[Records from a collection]
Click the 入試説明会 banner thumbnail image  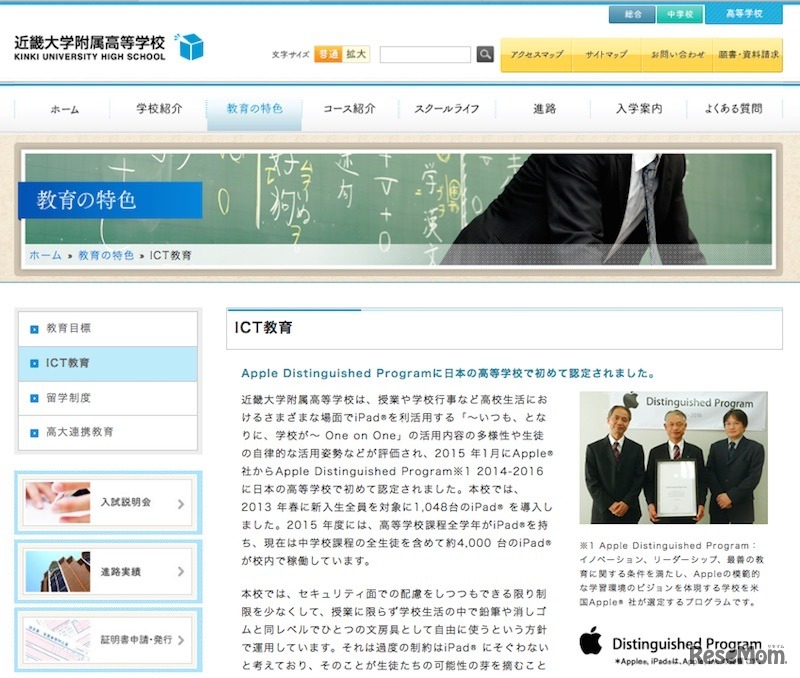point(58,502)
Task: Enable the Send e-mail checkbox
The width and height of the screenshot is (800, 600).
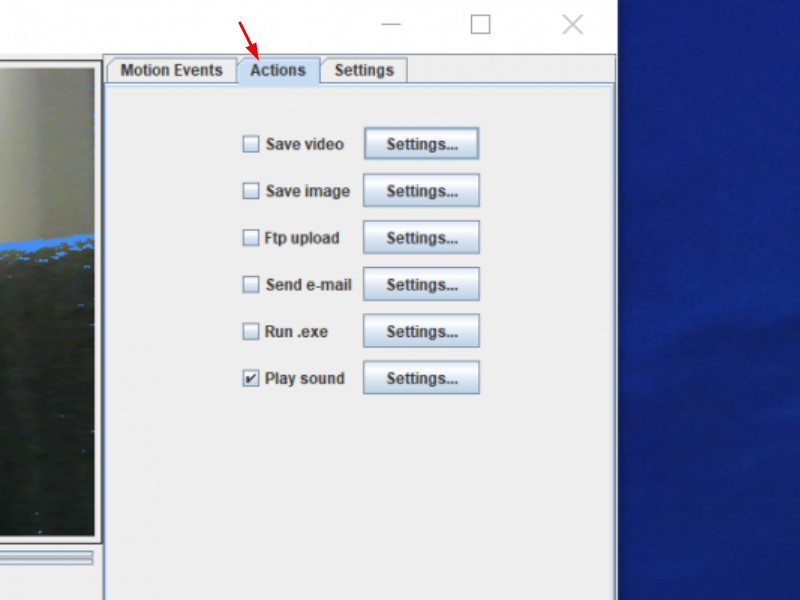Action: coord(251,285)
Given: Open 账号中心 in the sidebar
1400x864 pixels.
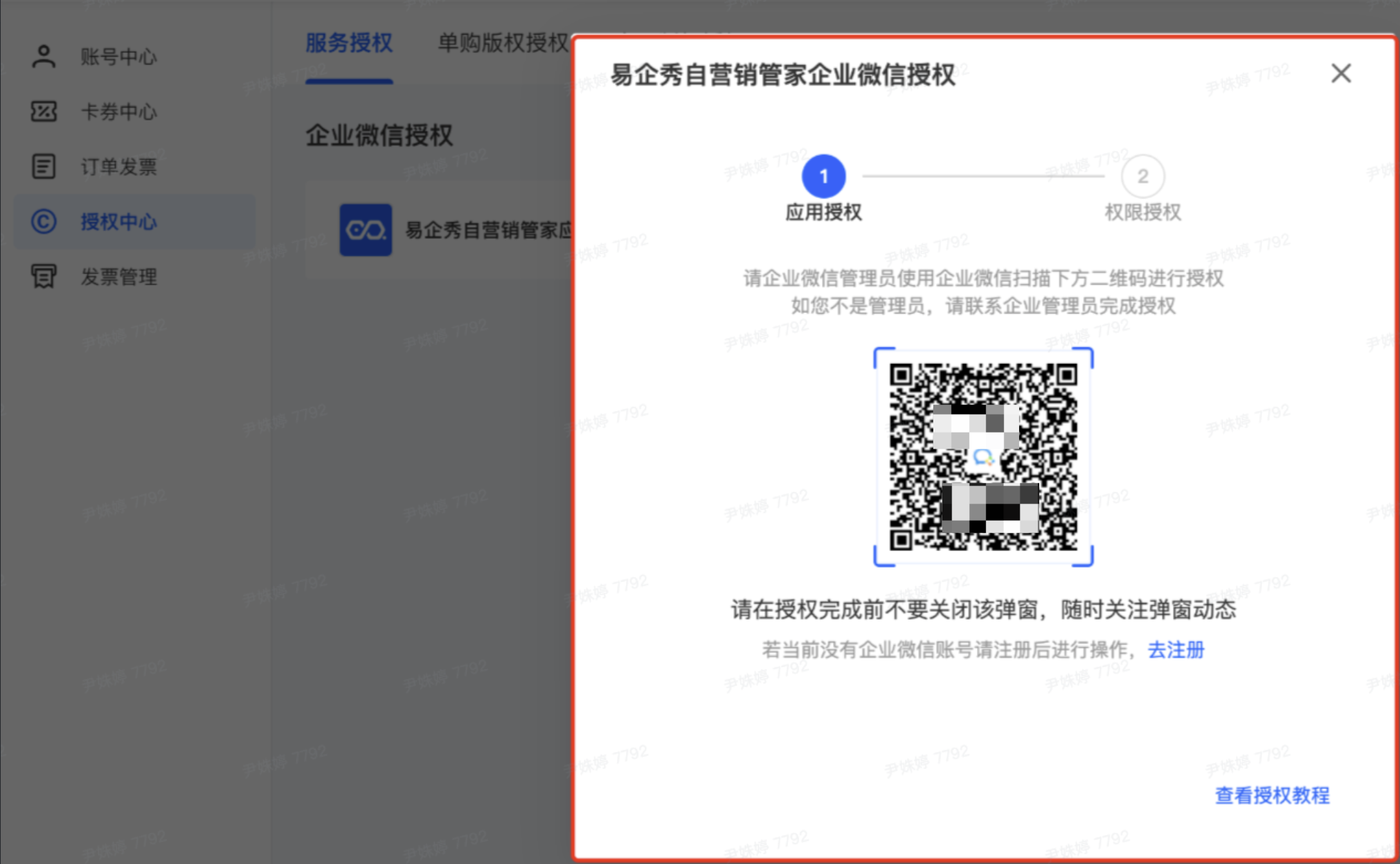Looking at the screenshot, I should [x=118, y=56].
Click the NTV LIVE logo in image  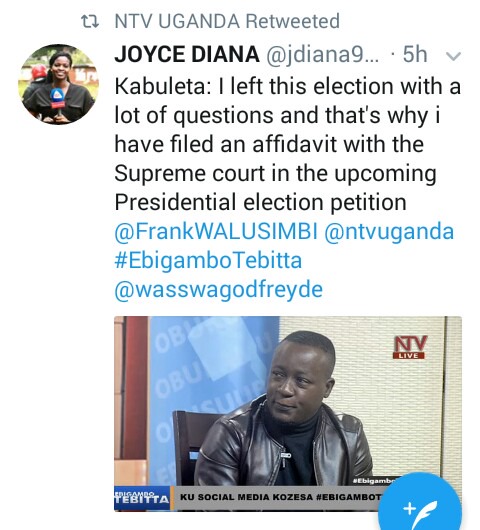coord(410,347)
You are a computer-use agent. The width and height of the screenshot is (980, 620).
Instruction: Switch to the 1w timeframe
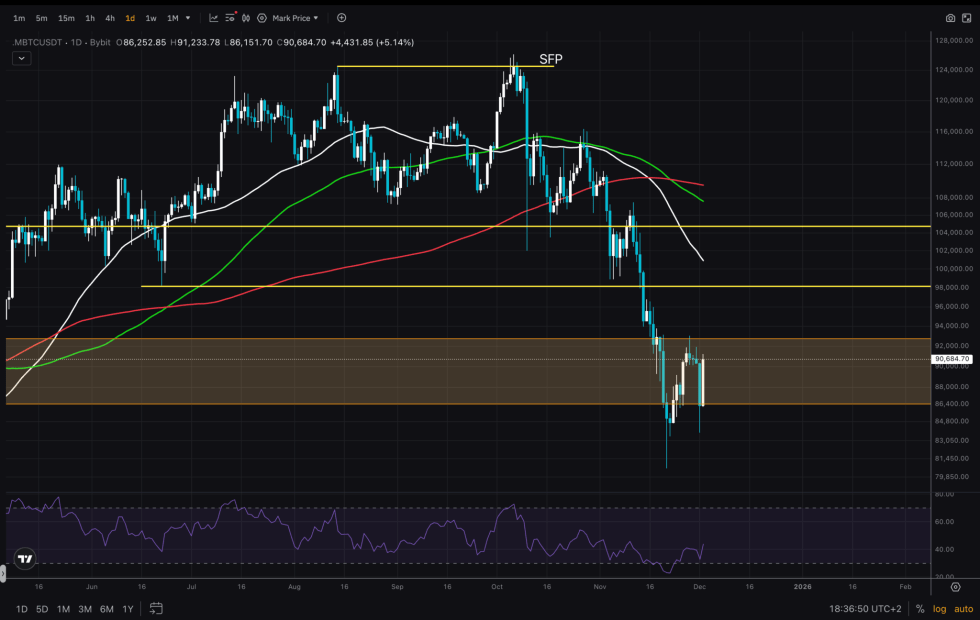click(x=151, y=18)
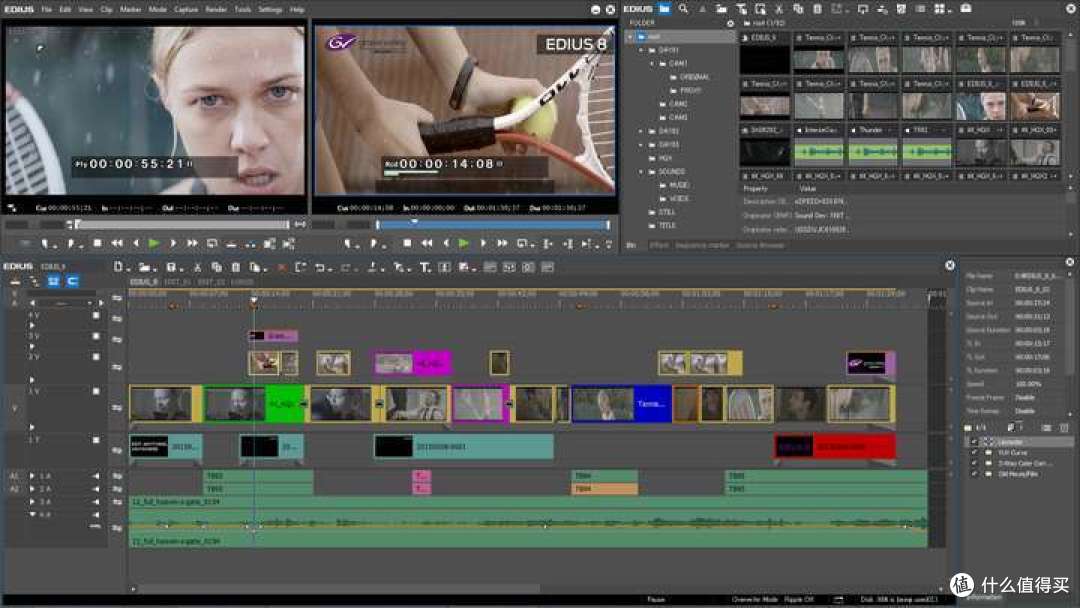
Task: Open the New Sequence dropdown in timeline toolbar
Action: click(x=125, y=269)
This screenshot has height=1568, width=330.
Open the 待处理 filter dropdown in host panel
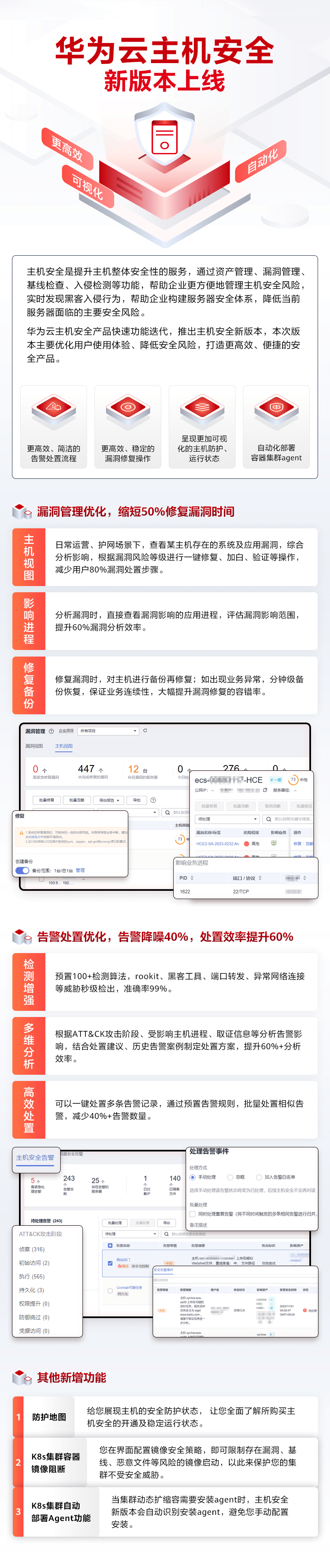pyautogui.click(x=228, y=819)
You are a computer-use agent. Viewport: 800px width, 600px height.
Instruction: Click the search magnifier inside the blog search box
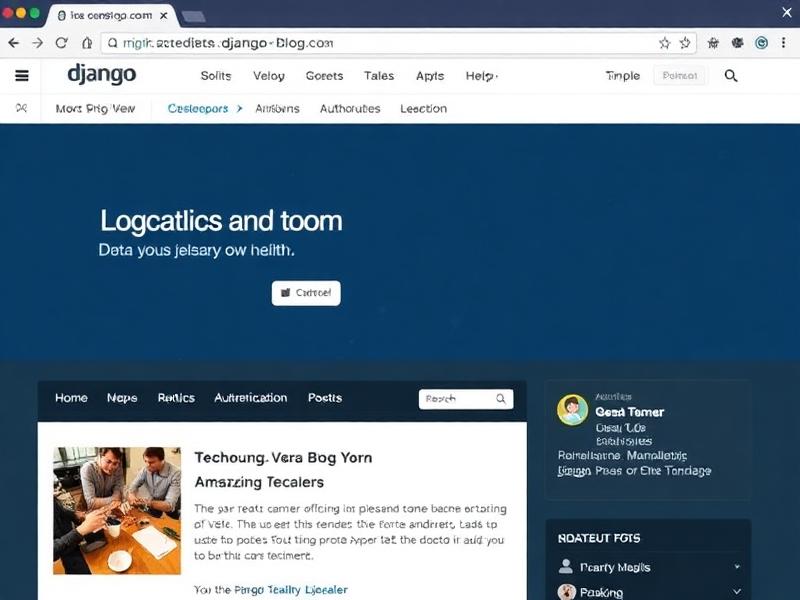point(501,398)
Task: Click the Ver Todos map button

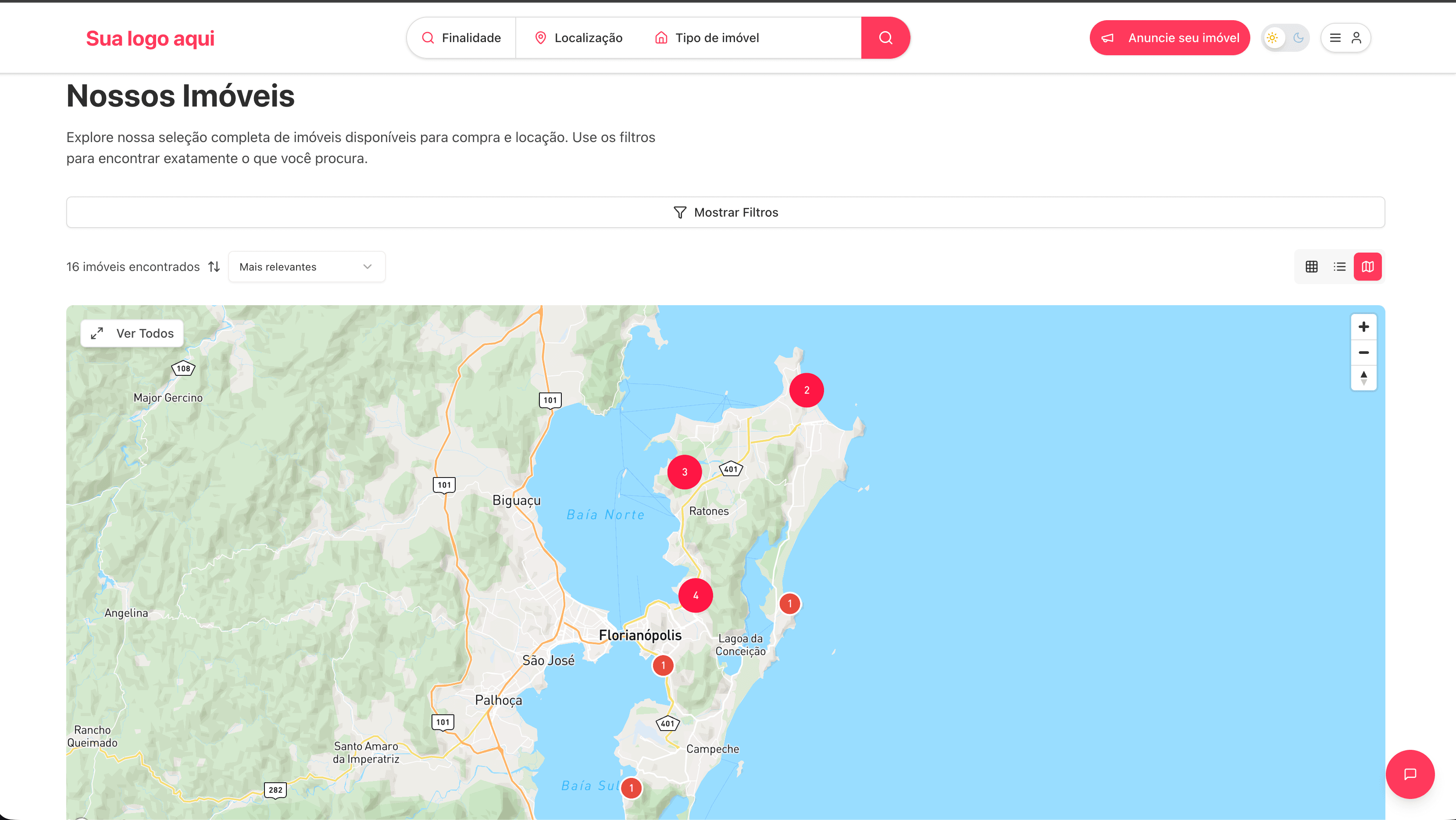Action: click(x=131, y=333)
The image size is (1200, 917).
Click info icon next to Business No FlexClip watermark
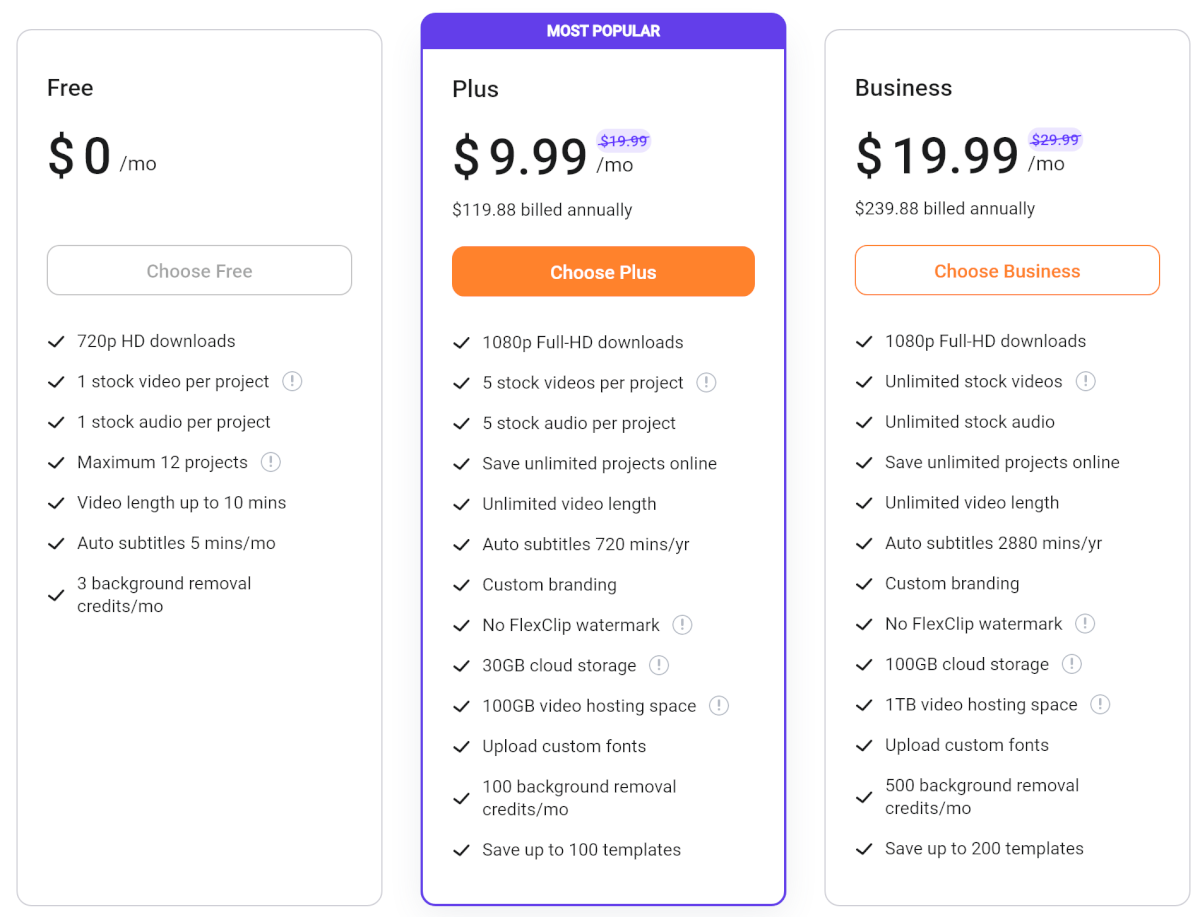[x=1085, y=624]
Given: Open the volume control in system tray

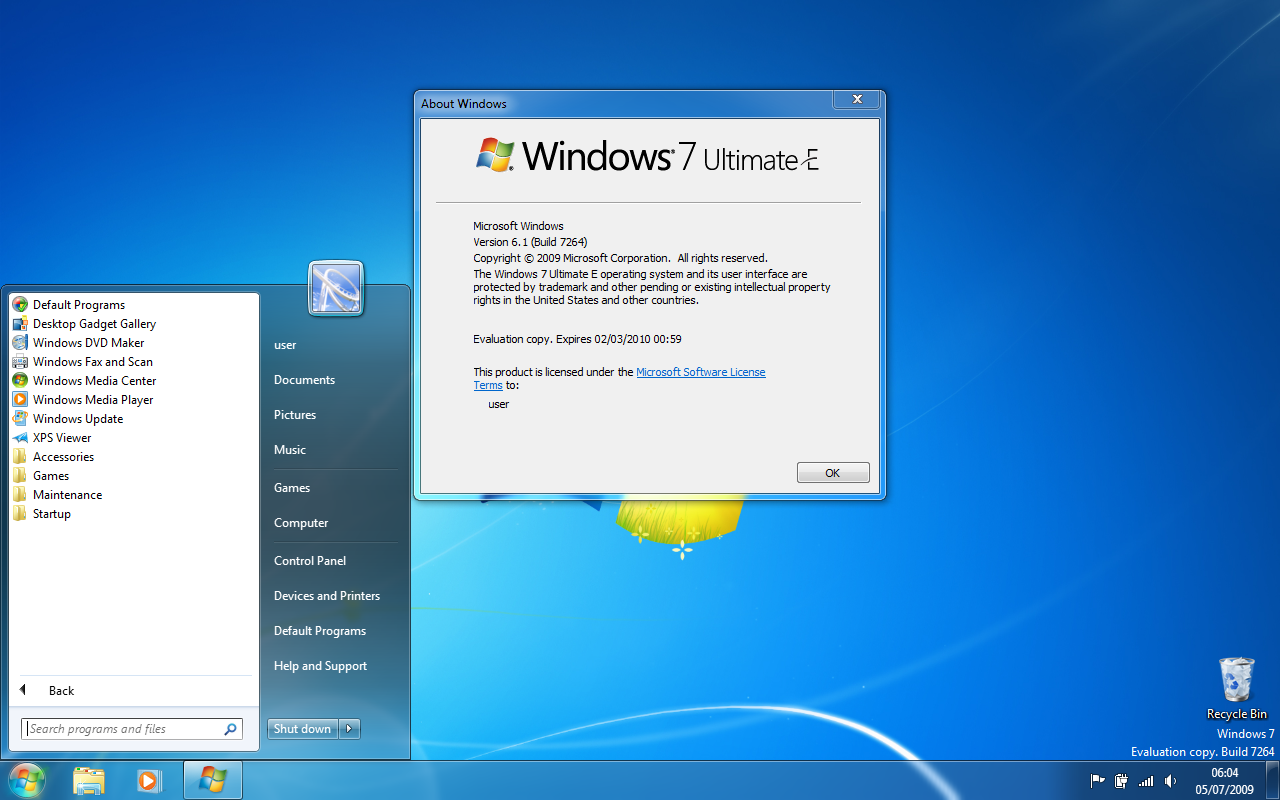Looking at the screenshot, I should [x=1171, y=781].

* Prompt
Put the part of the data above that opens with the line containing "You are a computer-use agent. The" and closes with the line containing "pyautogui.click(x=228, y=819)" into a Markdown table with the columns Row and Text. Skip blank lines and leave the pictures out.

* Correct response
| Row | Text |
|---|---|
| 1 | You are a computer-use agent. The width and height of the screenshot is (980, 620). |
| 2 | Instruction: Switch to the 1w timeframe |
| 3 | click(x=151, y=18) |
| 4 | Task: Open the New Sequence dropdown in timeline toolbar |
| 5 | Action: click(x=125, y=269) |
| 6 | This screenshot has height=1568, width=330. |
| 7 | Open the 待处理 filter dropdown in host panel |
| 8 | pyautogui.click(x=228, y=819) |